A cause des ces fameux recrutements et danses appelées Verbunkos, les cymbalistes tziganes ont parcouru toute la vaste Hongrie. Leur instrument, quoique utilisé pour le racolage dans l’armée, est ainsi devenu très populaire et le symbole même du nationalisme hongrois. Très en vogue, dans tout l’empire austro-hongrois, il a éveillé bien des vocations de cymbalistes parmi les musiciens tziganes, même longtemps après la chute de ce dernier.

Sous le Second Empire et la Troisième république, à l’occasion des expositions universelles de Paris, des ensembles de musiciens tziganes, avec cymbalistes, ont eu un succès considérable. Dès lors ils ont envahi restaurants, cafés et brasseries. Vêtus de tuniques à brandebourgs de la cavalerie magyare, il furent rapidement les héros des opérettes de la « Belle Epoque ». En 1867, un orchestre tzigane dirigé par Ferenc DUDAS, dit « PATIKARUS », fut, suivant les termes d’un journaliste, la coqueluche de Paris. Le cymbaliste de son ensemble, Pal MAKEY, enflammait son auditoire. Il se produisait sur le Champ de Mars, dans une brasserie viennoise reconstituée. Le Tsar Alexandre III vint l’y écouter. A l’exposition de 1878, un autre ensemble tzigane, fit chavirer les cœurs, celui dirigé par Lajos BERKES : Des cymbalistes étaient membres de chacune de ces innombrables formations tziganes venant se produire à l’étranger.

Ci-dessus l’ensemble de Ferenc DUDAS, dit PATIKARUS. Ce pseudonyme signifie : apothicaire. On le lui a donné car on estimait qu’il jouait si merveilleusement, que sa musique pouvait guérir les maladies à l’égal des médicaments fabriqués par un pharmacien.

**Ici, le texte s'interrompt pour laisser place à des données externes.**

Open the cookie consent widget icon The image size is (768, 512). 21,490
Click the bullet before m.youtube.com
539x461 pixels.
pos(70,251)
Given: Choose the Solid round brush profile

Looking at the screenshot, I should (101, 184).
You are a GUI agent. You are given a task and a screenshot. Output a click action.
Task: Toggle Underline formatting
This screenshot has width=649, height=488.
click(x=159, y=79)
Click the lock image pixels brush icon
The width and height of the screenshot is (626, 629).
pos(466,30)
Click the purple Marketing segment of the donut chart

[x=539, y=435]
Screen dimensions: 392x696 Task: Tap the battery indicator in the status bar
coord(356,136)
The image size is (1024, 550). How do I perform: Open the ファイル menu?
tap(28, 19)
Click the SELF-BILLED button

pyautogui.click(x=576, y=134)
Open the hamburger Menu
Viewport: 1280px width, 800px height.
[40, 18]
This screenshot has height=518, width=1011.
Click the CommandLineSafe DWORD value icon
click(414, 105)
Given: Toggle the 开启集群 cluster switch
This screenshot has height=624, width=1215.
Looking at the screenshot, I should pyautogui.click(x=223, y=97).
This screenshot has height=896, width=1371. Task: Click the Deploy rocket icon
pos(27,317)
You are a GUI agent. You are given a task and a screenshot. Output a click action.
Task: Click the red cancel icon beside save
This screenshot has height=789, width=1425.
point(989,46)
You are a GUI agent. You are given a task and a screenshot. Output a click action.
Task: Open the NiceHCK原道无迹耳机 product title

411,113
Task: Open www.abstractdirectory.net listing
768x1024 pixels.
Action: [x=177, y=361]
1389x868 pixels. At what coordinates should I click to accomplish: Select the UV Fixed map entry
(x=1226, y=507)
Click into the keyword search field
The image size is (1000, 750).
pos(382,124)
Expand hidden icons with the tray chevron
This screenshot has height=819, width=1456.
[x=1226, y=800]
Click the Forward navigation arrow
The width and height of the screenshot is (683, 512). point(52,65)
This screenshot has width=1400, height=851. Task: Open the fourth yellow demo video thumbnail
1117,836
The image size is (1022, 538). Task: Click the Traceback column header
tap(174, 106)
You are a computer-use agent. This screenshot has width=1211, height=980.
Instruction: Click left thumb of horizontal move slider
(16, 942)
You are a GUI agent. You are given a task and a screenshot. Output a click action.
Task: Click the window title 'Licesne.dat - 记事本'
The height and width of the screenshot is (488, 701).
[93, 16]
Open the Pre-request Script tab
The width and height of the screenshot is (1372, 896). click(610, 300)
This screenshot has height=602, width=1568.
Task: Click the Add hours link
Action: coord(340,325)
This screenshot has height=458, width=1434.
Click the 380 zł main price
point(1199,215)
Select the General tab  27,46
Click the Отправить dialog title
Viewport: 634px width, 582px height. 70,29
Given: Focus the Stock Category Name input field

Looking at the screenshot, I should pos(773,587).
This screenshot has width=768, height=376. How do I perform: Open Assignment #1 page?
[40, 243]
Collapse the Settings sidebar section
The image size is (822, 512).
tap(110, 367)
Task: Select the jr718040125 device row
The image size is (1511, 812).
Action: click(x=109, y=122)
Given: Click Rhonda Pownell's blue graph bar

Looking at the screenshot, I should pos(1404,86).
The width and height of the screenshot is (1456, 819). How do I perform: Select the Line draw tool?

Après la révolution soviétique de nombreux musiciens tziganes suivirent les émigrés de la noblesse et de la bourgeoisie russe, venus se réfugier en France. Les cabarets russes se mirent alors à proliférer dans la capitale et, entre les deux guerres mondiales, les musiciens tziganes enchantèrent jusqu’à l’aube les nuits parisiennes. Dans son roman « Nuits de Princes », Joseph KESSEL les évoque avec beaucoup de passion. CHALIAPINE, PICASSO, HEIFETZ, COCTEAU… étaient leurs inconditionnels.

Hommage soit ici rendu aux si nombreux musiciens tziganes, dont les instruments se sont tus à jamais dans les camps de concentration nazis. Leurs proches, rescapés des camps de la mort, affirment que leur virtuosité, leur répertoire et leurs connaissances musicales étaient impressionnants. Du fait de leur massacre, nous sommes désormais privés de multiples trésors : leurs musiques non écrites, leurs techniques instrumentales et la transmission de leur savoir.